The Ninth Circuit reversed:
Critically, the district court did not hold that plaintiffs' actual legal theory (what the district court referred to as “Plaintiffs’ ‘on duty’ theory of liability”) was one in which common issues of law or fact did not predominate over individual questions. Instead, the district court treated plaintiffs' actual legal theory as all but beside the point, holding that because “there can be no assurances that [plaintiffs] w[ould] prevail on this theory,” (emphasis added), the district court's predominance inquiry would instead focus on the question whether plaintiffs “actually missed meal breaks,” an admittedly individualized inquiry. By refusing to analyze plaintiffs’ “on duty” argument as the basis for its predominance inquiry because “there c[ould] be no assurances that they w[ould] prevail on this theory,” the district court ignored Ninth Circuit precedent and ultimately abused its discretion.

“In determining the propriety of a class action, the question is not whether the plaintiff or plaintiffs have stated a cause of action or will prevail on the merits, but rather whether the requirements of Rule 23 are met[,]” and “nothing in either the language or history of Rule 23 ... gives a court any authority to conduct a preliminary inquiry into the merits of a suit in order to determine whether it may be maintained as a class action.” Eisen v. Carlisle & Jacquelin, 417 U.S. 156, 177-78, 94 S.Ct. 2140, 40 L.Ed.2d 732 (1974) (quotation marks and citation omitted). Although certification inquiries such as commonality, typicality, and predominance might properly call for some substantive inquiry, “[t]he court may not go so far ... as to judge the validity of these claims.” Staton v. Boeing Co., 327 F.3d 938, 954 (9th Cir.2003). “[N]either the possibility that a plaintiff will be unable to prove his allegations, nor the possibility that the later course of the suit might unforeseeably prove the original decision to certify the class wrong, is a basis for declining to certify a class which apparently satisfies [Rule 23].” Blackie v. Barrack, 524 F.2d 891, 901 (9th Cir.1975).
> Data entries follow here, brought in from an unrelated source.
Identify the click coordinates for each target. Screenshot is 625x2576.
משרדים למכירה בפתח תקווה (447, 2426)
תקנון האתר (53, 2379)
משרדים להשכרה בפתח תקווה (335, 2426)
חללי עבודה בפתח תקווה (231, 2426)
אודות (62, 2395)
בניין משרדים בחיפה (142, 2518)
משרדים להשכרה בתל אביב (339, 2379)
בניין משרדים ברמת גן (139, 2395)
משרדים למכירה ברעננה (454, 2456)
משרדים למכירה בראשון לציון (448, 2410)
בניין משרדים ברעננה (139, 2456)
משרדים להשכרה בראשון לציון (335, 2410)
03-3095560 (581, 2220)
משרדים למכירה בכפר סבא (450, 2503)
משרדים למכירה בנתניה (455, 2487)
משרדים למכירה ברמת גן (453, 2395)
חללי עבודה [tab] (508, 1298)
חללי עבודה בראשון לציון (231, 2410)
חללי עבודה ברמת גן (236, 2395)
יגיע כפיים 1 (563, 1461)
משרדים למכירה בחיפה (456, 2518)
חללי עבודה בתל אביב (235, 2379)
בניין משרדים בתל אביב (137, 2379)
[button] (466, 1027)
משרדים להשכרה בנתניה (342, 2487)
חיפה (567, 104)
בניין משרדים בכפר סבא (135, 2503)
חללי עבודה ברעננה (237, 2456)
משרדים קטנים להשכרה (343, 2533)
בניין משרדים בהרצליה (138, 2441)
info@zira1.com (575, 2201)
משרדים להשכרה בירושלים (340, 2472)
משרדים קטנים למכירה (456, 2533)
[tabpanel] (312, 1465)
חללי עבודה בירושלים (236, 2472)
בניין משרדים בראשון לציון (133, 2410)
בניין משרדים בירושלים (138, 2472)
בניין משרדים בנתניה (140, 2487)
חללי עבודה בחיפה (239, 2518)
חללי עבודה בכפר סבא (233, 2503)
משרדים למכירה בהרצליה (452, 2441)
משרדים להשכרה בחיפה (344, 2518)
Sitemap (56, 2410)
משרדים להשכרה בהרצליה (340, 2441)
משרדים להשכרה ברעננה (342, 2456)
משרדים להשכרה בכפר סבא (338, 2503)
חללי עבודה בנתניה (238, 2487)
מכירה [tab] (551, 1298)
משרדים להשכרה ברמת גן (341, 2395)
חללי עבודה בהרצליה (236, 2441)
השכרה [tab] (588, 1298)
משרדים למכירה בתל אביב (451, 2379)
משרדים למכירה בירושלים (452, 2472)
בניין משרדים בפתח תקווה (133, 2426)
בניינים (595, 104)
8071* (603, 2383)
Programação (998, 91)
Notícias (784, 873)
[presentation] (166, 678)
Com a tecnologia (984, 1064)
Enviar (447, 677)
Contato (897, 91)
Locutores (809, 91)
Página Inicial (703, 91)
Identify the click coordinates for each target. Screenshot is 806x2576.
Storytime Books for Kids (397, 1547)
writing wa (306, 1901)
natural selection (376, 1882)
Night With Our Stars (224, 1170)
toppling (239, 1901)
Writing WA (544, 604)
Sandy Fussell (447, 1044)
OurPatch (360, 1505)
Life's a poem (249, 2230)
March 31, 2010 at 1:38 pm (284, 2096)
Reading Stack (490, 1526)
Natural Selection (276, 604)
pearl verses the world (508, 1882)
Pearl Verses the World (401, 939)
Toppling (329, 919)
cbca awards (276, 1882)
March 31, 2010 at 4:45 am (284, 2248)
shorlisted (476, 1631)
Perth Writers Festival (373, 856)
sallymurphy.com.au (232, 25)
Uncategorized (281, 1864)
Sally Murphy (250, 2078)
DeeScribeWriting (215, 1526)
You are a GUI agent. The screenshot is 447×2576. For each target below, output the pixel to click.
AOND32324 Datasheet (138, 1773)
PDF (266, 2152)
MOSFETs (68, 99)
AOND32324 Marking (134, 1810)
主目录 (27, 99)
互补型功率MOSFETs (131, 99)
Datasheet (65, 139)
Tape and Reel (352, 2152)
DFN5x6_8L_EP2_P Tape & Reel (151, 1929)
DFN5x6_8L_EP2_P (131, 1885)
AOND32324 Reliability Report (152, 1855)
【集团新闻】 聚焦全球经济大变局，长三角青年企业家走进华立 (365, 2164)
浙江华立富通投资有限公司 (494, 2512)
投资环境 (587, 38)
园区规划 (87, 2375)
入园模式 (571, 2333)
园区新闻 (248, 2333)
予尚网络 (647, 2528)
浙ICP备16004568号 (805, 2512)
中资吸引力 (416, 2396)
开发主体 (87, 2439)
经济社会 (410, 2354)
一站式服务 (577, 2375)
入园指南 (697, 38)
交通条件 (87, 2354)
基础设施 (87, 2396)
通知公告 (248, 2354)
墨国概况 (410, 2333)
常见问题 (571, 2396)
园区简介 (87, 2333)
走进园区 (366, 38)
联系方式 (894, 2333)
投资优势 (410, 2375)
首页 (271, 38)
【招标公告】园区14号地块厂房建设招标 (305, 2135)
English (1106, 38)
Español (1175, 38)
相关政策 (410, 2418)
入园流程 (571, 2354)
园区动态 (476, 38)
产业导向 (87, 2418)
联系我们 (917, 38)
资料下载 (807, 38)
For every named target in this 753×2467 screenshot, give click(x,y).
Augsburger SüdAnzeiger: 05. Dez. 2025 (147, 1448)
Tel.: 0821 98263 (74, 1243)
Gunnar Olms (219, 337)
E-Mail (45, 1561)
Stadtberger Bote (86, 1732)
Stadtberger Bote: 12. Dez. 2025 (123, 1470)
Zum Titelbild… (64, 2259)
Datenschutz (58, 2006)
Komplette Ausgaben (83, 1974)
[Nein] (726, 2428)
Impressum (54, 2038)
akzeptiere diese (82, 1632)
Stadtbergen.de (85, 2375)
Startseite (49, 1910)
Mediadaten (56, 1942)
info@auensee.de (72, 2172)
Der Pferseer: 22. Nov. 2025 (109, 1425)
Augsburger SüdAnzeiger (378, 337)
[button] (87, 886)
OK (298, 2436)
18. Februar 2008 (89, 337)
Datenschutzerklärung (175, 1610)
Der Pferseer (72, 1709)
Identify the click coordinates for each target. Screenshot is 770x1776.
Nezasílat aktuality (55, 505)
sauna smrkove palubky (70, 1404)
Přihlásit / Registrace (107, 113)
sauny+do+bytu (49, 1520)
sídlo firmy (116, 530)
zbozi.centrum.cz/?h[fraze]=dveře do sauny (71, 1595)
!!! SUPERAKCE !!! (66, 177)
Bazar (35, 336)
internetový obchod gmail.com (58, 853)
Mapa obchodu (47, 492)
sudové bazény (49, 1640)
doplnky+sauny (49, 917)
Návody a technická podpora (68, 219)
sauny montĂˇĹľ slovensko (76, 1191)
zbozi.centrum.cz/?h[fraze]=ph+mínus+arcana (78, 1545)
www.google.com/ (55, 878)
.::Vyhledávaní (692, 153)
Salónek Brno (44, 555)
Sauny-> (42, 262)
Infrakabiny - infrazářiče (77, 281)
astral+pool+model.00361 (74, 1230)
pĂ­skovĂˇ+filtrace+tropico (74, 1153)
Here, the district court not only “judge[d] the validity” of plaintiffs’ “on duty” claims, it did so using a nearly insurmountable standard, concluding that merely because it was not assured that plaintiffs would prevail on their primary legal theory, that theory was not the appropriate basis for the predominance inquiry. But a court can never be assured that a plaintiff will prevail on a given legal theory prior to a dispositive ruling on the merits, and a full inquiry into the merits of a putative class's legal claims is precisely what both the Supreme Court and we have cautioned is not appropriate for a Rule 23 certification inquiry. See Eisen, 417 U.S. at 177-78, 94 S.Ct. 2140; Cummings v. Connell, 316 F.3d 886, 896 (9th Cir.2003)(noting that “this circuit does not favor denial of class certification on the basis of speculative conflicts”); Staton, 327 F.3d at 954; Moore v. Hughes Helicopters, Inc.,708 F.2d 475, 480 (9th Cir.1983) (holding that “it is improper to advance a decision on the merits to the class certification stage”).
Slip op. at 5. I think the District Court pretty clearly got it wrong, and the Ninth Circuit got it right.